The problem:
What is needed is an exact copy of the lines from the one containing "This screenshot has height=232, width=448." through the last line of the records, with no pictures.

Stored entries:
-=-=-

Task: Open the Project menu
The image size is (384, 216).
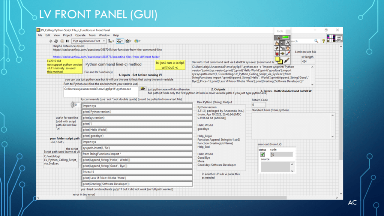Action: [68, 35]
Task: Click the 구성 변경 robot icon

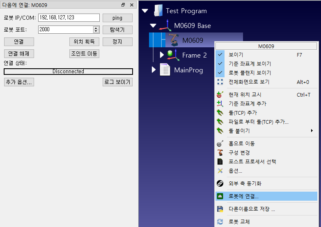Action: coord(220,153)
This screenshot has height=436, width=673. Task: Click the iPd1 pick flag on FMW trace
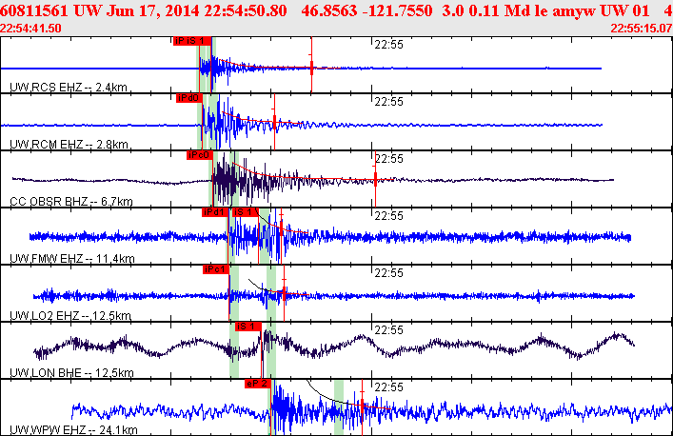(x=215, y=212)
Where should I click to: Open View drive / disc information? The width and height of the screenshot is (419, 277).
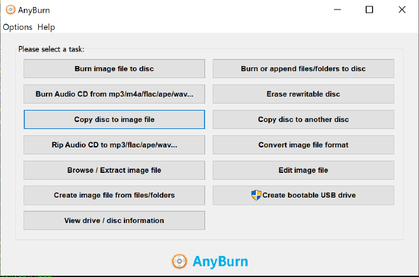[x=114, y=220]
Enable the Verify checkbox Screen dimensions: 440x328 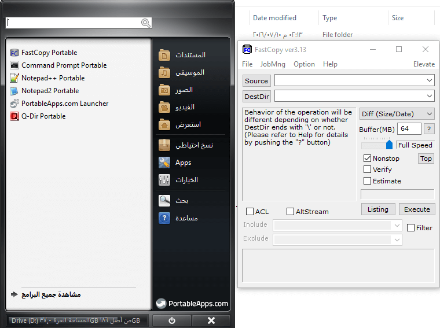(367, 169)
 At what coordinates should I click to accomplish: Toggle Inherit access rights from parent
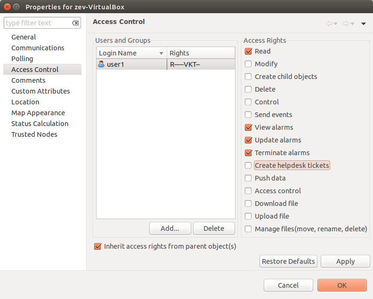[x=98, y=246]
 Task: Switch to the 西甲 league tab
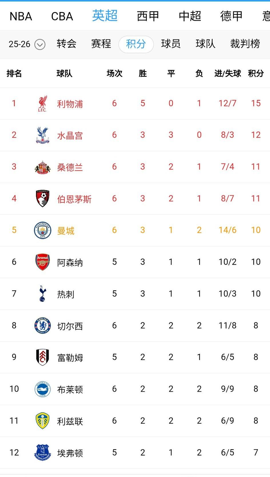click(148, 16)
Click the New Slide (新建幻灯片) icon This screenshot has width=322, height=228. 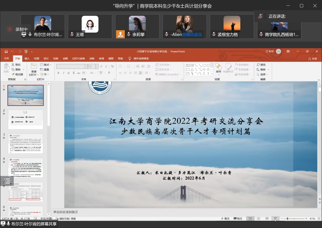[x=34, y=66]
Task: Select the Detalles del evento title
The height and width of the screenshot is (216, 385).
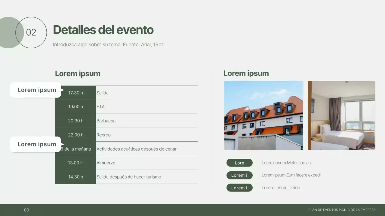Action: click(x=103, y=30)
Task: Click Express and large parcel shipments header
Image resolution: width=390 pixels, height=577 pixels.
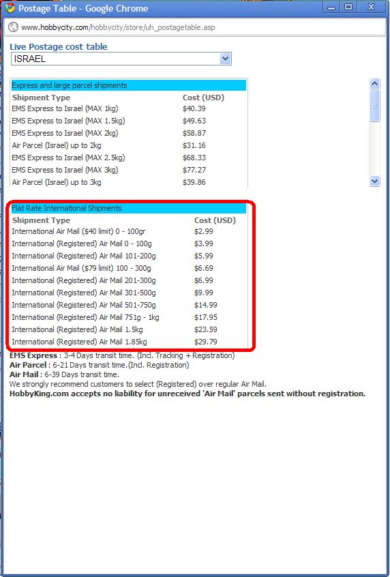Action: point(129,85)
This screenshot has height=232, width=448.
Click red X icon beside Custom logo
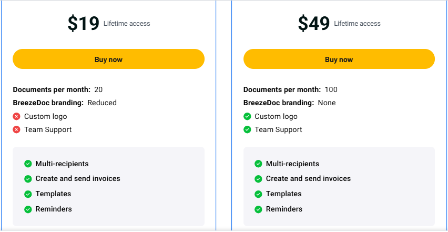17,116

-=-=-

Worked solution:
This screenshot has height=232, width=448.
Click red X icon beside Custom logo
17,116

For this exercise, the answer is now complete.